▶ _PROBLEM REQUIREMENTS_: Everything below from the line with "The height and" through the line with "Task: Expand the Опции темы dropdown" must be retyped exactly, except the pictures.

▶ _RECORDS SHOWN_:
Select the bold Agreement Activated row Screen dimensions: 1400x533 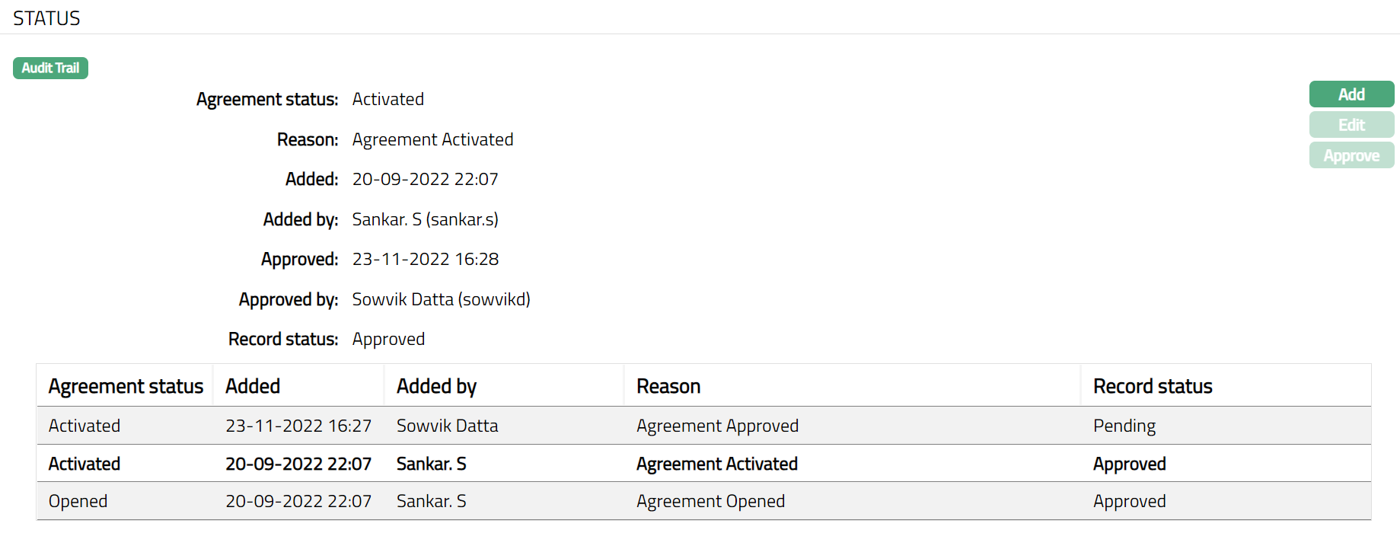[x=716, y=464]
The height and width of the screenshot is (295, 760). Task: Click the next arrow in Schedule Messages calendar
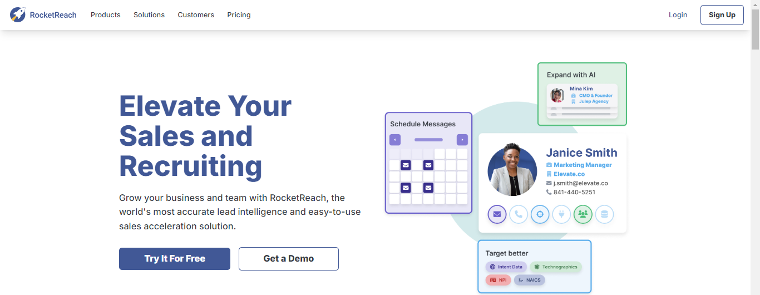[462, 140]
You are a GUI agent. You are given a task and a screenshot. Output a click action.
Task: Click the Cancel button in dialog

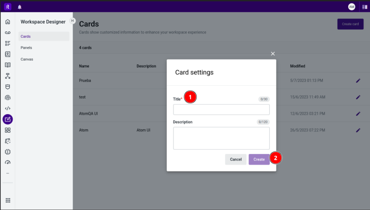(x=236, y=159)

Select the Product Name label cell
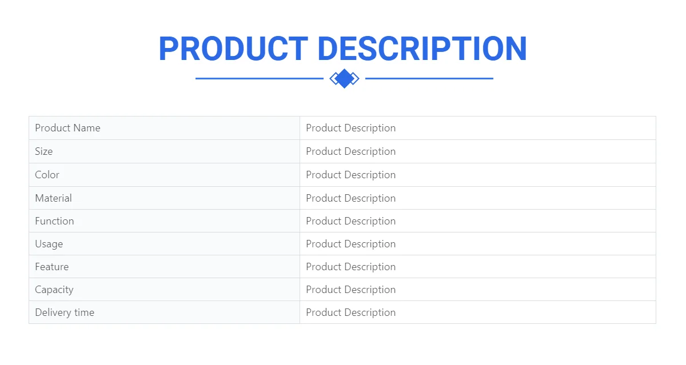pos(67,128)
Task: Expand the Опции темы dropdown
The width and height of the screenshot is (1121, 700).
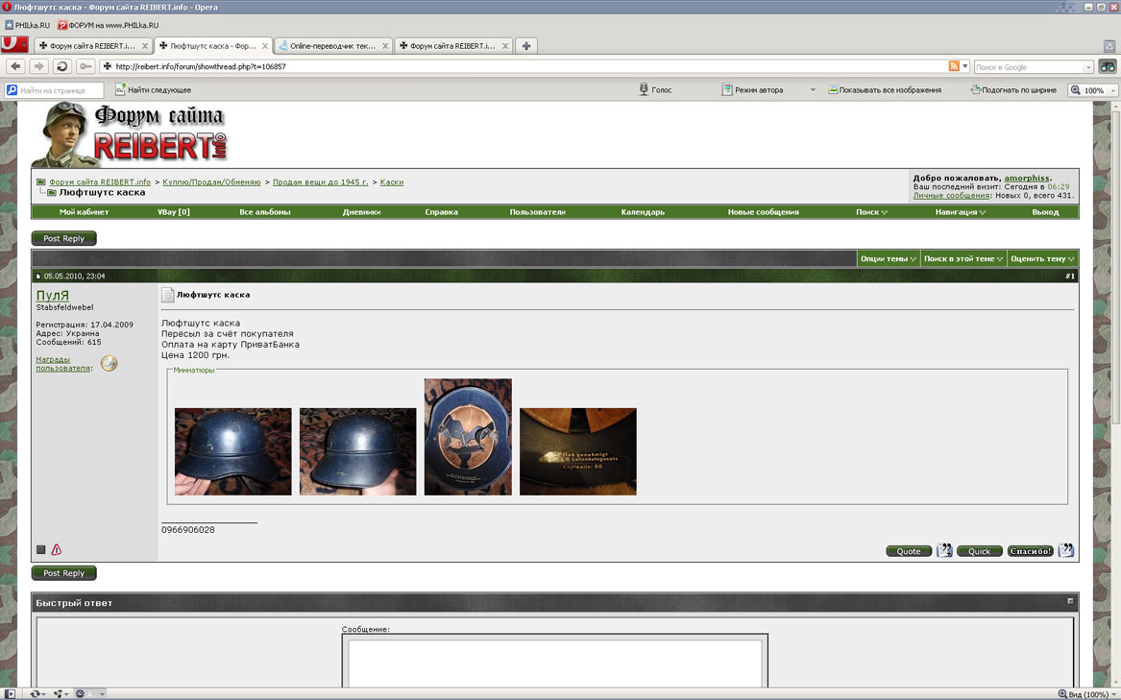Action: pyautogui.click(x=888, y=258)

==

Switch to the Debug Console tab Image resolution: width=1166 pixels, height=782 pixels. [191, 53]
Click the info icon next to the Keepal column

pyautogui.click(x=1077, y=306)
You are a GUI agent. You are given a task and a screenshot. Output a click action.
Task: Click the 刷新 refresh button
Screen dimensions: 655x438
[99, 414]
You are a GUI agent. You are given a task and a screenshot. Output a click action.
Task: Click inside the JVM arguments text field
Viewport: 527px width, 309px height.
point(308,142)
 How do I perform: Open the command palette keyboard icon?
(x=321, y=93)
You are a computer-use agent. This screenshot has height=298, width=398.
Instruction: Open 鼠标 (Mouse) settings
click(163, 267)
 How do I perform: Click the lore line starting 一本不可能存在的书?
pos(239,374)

▶ _SOLUTION FOR THIS EXERCISE_:
The height and width of the screenshot is (295, 760). Task: Click the next arrow in Schedule Messages calendar
[462, 140]
You are a GUI agent. You are given a task and a screenshot. Output a click action.
Task: Click the Cancel button in dialog

(x=236, y=159)

Select the Product Name label cell
pos(67,128)
Task: Expand the Опции темы dropdown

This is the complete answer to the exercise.